仕事と介護の両立が難しく、楽になりたいために仕事を離職したのに、離職する前よりも負担が大きくなってしまう人がとても多いのが現状です。

精神的にも肉体的のも負担が増し、場合によっては介護うつなどになってしまいますし、ストレスのあまり要介護者を虐待してしまう可能性出てきてしまいます。

④介護のプロよりも自己流の介護の質が低い

介護離職する方の中には、「介護を全て自分でするために仕事を辞める」という方もいますが、介護サービスを使わずに、全ての介護を自身で担うのには限界があります。

実際に私も、祖母の介護を自宅でしていましたが、多くの間違った知識や不足な介助で、祖母には不便な思いを沢山させてしまった反省しています。

介護サービスを使うことで、自分の時間も作れますし、安全で正しい介助も受けることができるので、自分で全て背負おうと思わず、介護のプロの力を借りることをおすすめします。

介護休業・休暇は国民の権利

2015年9月に始まった第三次安倍内閣の「新三本の矢」の一つとして「介護離職ゼロ」を掲げました。

主に介護が理由で離職する人の年代は50代〜60代の働き盛りの方々が多いです。
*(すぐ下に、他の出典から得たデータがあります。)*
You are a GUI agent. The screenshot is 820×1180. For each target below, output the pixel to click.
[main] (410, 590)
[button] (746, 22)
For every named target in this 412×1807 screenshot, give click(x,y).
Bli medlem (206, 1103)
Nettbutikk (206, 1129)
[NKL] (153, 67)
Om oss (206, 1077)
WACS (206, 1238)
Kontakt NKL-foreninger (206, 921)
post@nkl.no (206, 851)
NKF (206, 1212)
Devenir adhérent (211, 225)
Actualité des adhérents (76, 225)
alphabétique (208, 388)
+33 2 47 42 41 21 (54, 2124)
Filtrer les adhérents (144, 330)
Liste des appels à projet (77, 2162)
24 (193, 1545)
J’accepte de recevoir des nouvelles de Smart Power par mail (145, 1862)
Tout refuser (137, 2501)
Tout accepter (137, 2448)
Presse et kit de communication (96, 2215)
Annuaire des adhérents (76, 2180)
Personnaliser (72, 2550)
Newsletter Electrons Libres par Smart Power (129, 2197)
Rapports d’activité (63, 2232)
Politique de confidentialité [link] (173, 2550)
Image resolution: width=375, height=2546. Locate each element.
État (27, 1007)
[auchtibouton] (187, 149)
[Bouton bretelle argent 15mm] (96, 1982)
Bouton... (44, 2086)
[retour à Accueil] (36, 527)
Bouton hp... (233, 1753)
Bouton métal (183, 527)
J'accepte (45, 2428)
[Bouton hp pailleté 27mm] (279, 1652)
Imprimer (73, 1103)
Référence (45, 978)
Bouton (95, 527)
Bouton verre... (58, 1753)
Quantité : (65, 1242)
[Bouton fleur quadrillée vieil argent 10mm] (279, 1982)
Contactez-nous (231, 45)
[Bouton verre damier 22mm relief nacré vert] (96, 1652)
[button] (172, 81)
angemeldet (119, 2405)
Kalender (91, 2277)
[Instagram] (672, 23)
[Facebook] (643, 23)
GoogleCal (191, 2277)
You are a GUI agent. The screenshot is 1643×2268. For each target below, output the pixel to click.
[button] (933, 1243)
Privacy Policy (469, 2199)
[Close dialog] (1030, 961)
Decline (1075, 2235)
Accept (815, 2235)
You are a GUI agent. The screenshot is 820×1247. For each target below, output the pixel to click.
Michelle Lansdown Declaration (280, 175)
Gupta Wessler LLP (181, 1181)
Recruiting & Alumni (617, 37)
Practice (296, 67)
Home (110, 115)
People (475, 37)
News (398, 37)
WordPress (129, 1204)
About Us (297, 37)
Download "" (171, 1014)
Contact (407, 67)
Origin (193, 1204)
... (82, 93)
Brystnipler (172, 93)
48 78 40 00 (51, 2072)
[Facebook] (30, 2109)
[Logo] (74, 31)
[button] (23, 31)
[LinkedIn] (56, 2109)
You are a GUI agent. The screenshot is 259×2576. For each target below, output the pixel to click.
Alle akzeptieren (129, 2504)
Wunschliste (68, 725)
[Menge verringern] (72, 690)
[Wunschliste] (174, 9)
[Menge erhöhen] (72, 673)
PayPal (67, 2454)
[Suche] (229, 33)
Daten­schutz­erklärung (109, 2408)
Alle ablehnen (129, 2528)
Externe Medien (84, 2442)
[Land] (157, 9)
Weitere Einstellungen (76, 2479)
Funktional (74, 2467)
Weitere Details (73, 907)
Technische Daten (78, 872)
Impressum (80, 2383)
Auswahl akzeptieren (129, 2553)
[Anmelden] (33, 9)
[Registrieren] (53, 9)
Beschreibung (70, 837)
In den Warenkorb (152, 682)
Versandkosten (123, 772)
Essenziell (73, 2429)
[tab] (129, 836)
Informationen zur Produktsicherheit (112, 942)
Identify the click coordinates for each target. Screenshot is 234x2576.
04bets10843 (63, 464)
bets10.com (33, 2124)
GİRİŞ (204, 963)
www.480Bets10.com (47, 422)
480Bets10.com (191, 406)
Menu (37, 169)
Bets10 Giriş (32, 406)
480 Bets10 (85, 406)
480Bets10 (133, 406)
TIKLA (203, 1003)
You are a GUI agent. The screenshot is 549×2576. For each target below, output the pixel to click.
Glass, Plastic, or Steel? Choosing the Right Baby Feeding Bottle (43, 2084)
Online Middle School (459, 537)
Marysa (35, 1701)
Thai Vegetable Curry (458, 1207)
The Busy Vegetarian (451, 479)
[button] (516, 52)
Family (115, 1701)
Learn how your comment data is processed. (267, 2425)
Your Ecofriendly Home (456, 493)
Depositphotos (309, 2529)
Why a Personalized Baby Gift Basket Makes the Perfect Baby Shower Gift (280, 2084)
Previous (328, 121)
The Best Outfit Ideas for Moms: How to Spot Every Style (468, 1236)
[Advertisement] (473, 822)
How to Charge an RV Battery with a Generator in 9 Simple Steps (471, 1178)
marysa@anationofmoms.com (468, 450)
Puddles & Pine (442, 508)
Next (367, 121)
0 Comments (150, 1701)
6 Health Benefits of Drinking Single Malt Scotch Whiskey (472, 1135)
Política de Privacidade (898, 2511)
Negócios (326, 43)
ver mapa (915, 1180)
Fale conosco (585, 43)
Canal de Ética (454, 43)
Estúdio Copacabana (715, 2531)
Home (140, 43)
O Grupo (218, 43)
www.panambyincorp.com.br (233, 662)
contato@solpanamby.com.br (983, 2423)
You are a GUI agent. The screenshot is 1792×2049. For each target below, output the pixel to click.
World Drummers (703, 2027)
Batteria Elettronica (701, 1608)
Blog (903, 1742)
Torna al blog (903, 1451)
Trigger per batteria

このような人たちが、介護が理由で離職をすることは、社会全体の大きな損失になってしまいます。

それを防ぐために作られた政策が「育児・介護休業法」です。

こちらでは詳しく説明しているので参考にしてください。

この制度は、身内の要介護者一人につき93日間を3分割で休むことができます。

これは、実際に介護をするための期間ではなく「仕事と介護を両立するために準備する期間」と考える必要があります。

しかし、総務省の調べによると、この介護休業制度を実際に利用したことがある人は全体の15.7%しかいないそうです。

周囲の目が気になり会社に言いづらいや、もそもこのような制度を知らないなど理由は様々あると思いますが、使える制度をしっかり把握して、介護離職しないためにうまく活用してください。

まとめ

介護離職は、介護に専念できるというメリットもありますが、デメリットも大きくのしかかります。

しかし、介護離職が絶対にマイナスになるとも言い切れません。

後悔しないように経済面でのリスクや、介護をサポートしてくれる周囲の環境など、しっかり検討して決断するようにしてください。